● Your goal: Search the records below for "input"; copy each line that has it.

● Information supplied:
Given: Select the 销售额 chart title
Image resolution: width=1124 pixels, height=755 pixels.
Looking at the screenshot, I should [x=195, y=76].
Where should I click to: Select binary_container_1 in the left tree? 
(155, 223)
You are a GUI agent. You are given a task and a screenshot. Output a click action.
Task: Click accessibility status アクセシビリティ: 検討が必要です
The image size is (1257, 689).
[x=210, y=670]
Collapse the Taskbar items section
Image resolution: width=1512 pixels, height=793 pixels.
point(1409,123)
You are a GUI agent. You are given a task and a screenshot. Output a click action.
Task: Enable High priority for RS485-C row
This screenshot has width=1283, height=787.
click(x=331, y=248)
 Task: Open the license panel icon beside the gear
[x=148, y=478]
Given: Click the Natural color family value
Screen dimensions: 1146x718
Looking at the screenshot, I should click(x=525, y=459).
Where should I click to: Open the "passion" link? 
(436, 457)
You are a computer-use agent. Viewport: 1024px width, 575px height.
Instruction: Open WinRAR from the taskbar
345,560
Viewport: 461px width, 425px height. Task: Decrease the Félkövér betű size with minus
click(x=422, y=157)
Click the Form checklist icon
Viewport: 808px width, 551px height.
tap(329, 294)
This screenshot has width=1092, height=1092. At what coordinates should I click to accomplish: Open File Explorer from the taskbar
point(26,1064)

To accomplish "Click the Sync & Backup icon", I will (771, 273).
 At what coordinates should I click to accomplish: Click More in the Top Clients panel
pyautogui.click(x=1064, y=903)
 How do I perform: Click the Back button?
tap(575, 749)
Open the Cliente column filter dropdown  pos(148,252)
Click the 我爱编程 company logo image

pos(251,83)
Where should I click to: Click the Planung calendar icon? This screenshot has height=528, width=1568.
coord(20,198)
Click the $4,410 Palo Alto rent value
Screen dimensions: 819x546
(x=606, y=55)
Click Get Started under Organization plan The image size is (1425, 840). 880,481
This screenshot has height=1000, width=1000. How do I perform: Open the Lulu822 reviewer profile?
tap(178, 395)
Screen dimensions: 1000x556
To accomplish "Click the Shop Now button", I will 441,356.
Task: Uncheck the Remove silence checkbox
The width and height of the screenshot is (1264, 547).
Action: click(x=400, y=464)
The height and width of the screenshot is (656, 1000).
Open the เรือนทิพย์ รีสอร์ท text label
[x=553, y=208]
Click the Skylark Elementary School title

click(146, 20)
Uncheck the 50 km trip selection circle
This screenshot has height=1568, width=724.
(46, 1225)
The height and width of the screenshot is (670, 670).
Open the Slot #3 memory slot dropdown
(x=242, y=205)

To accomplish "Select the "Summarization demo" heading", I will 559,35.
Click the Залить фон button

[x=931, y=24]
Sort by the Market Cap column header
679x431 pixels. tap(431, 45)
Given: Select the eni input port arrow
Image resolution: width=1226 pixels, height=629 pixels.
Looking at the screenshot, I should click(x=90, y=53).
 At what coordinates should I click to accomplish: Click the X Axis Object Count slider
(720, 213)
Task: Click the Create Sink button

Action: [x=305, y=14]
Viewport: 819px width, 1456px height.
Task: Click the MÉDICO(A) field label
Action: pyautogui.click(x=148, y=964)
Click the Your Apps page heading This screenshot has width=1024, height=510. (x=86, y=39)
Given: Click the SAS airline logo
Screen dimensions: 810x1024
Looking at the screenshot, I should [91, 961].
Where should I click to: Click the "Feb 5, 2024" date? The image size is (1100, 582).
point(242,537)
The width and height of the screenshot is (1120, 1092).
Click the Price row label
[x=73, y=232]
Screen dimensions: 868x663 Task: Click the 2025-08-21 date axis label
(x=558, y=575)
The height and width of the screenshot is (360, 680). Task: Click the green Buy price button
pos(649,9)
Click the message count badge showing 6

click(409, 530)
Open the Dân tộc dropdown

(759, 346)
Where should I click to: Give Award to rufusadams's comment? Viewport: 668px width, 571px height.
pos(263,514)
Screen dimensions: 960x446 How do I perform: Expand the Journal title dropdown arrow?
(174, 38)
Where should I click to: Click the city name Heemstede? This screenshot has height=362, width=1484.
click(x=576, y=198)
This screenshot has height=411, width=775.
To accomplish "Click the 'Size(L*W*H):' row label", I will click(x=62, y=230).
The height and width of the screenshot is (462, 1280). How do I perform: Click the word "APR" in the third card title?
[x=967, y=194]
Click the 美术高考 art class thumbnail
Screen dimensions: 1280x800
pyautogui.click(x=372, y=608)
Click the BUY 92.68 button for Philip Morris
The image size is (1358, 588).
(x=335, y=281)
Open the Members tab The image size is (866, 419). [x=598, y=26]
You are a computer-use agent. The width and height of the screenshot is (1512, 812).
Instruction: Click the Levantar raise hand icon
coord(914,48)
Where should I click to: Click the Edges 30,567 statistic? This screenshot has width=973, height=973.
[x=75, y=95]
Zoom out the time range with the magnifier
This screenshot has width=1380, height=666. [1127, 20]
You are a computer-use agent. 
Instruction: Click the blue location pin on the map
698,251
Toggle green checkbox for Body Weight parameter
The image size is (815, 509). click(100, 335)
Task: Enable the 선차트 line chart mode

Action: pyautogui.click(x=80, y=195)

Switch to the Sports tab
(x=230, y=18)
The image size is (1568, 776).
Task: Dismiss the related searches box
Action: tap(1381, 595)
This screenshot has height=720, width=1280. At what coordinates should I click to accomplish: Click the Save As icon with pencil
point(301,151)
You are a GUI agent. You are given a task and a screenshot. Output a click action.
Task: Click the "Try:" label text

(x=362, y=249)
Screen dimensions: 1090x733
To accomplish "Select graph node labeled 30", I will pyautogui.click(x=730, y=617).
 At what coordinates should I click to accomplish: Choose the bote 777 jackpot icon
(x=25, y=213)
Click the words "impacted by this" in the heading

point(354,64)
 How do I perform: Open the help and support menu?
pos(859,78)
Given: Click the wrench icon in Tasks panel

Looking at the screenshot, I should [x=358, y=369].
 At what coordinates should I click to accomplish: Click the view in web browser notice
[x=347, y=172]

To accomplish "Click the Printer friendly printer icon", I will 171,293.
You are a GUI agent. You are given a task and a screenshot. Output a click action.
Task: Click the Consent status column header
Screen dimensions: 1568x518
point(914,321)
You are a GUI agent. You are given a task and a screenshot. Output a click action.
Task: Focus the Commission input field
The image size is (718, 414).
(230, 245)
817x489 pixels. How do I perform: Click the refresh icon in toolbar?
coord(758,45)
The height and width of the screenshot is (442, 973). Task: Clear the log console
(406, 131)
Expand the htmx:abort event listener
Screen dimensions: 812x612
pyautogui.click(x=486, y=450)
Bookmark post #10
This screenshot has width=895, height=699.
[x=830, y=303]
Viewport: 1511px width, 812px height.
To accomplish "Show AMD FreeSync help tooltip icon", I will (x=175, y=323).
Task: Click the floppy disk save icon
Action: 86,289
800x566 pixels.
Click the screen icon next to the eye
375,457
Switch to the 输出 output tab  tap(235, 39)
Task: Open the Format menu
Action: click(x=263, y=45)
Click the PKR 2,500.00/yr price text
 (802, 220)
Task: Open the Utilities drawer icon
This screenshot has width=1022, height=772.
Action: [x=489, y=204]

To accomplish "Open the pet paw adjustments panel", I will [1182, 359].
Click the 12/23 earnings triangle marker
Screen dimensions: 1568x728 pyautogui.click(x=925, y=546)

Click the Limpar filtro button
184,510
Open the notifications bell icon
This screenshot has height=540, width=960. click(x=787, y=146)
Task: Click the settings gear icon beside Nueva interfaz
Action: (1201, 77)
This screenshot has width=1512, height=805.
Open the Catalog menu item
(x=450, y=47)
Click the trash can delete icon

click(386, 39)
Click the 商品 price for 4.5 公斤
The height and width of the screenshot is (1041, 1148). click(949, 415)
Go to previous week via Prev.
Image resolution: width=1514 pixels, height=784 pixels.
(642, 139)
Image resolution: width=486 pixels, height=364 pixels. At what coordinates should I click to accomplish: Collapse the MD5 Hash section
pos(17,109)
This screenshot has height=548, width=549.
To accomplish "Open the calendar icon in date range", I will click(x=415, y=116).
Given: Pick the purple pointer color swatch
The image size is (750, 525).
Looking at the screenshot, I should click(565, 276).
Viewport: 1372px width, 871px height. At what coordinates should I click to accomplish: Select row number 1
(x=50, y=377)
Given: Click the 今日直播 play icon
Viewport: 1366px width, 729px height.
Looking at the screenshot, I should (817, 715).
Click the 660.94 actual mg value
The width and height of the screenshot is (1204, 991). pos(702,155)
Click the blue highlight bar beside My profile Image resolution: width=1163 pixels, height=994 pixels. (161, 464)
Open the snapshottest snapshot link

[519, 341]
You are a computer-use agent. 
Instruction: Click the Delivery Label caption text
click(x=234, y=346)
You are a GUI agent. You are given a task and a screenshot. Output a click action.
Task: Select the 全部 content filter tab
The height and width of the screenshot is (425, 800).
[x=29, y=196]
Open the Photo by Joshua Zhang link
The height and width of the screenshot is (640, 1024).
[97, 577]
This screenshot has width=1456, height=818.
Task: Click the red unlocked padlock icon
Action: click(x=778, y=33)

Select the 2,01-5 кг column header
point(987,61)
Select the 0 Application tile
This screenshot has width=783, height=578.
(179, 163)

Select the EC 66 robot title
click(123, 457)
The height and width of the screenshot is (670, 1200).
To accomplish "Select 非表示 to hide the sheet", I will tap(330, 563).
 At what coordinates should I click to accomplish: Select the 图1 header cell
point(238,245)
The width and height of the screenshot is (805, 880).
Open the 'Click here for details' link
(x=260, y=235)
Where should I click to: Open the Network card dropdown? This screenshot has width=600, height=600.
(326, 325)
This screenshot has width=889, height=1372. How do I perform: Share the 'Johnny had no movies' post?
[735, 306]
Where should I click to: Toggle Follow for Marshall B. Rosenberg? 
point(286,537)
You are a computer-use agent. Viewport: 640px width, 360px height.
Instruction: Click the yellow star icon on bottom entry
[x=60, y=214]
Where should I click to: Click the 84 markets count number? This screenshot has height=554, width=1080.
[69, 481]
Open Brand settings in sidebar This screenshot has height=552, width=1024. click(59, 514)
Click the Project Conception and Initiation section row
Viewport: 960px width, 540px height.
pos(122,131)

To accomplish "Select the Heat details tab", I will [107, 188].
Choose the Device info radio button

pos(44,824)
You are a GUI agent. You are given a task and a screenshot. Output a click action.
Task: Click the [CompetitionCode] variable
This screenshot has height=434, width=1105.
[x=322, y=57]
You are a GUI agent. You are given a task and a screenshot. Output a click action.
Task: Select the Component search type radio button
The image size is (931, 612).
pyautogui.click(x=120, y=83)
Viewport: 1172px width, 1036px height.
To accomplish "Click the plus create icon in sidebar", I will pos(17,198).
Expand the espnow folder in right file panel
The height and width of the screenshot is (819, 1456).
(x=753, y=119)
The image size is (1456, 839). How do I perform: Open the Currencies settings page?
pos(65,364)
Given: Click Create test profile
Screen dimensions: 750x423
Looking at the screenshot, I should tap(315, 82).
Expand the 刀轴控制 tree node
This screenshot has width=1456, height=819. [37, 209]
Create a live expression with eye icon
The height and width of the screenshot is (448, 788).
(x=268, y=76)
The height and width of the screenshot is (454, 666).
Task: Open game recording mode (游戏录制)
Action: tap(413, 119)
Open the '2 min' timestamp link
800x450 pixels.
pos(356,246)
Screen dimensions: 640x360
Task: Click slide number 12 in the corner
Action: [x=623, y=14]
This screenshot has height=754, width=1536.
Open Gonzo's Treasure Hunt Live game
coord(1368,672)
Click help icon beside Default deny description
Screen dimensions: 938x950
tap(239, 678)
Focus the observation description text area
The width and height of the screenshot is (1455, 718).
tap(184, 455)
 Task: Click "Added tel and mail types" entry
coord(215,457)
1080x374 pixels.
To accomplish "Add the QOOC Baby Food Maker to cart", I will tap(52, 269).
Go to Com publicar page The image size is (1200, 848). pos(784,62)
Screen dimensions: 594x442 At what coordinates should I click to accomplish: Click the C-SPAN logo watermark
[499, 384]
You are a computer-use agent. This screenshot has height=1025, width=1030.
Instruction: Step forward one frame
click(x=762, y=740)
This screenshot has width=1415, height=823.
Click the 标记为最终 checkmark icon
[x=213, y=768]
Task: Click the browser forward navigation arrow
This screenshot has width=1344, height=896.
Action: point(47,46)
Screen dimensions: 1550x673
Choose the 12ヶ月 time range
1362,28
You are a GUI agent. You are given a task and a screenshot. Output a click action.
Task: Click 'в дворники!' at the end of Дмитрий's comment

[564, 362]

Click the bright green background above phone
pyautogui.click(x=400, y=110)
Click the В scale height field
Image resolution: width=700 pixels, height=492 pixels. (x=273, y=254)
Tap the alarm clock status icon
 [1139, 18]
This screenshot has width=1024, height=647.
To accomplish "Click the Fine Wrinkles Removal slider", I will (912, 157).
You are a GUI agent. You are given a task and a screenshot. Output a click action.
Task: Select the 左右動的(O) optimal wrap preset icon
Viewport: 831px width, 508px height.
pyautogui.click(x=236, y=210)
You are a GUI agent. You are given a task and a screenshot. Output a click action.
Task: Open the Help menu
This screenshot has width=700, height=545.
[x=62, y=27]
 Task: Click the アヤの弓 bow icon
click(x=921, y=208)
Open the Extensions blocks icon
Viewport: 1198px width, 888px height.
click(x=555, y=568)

● Response to the exercise:
Given: Select the eni input port arrow
Task: Focus the Commission input field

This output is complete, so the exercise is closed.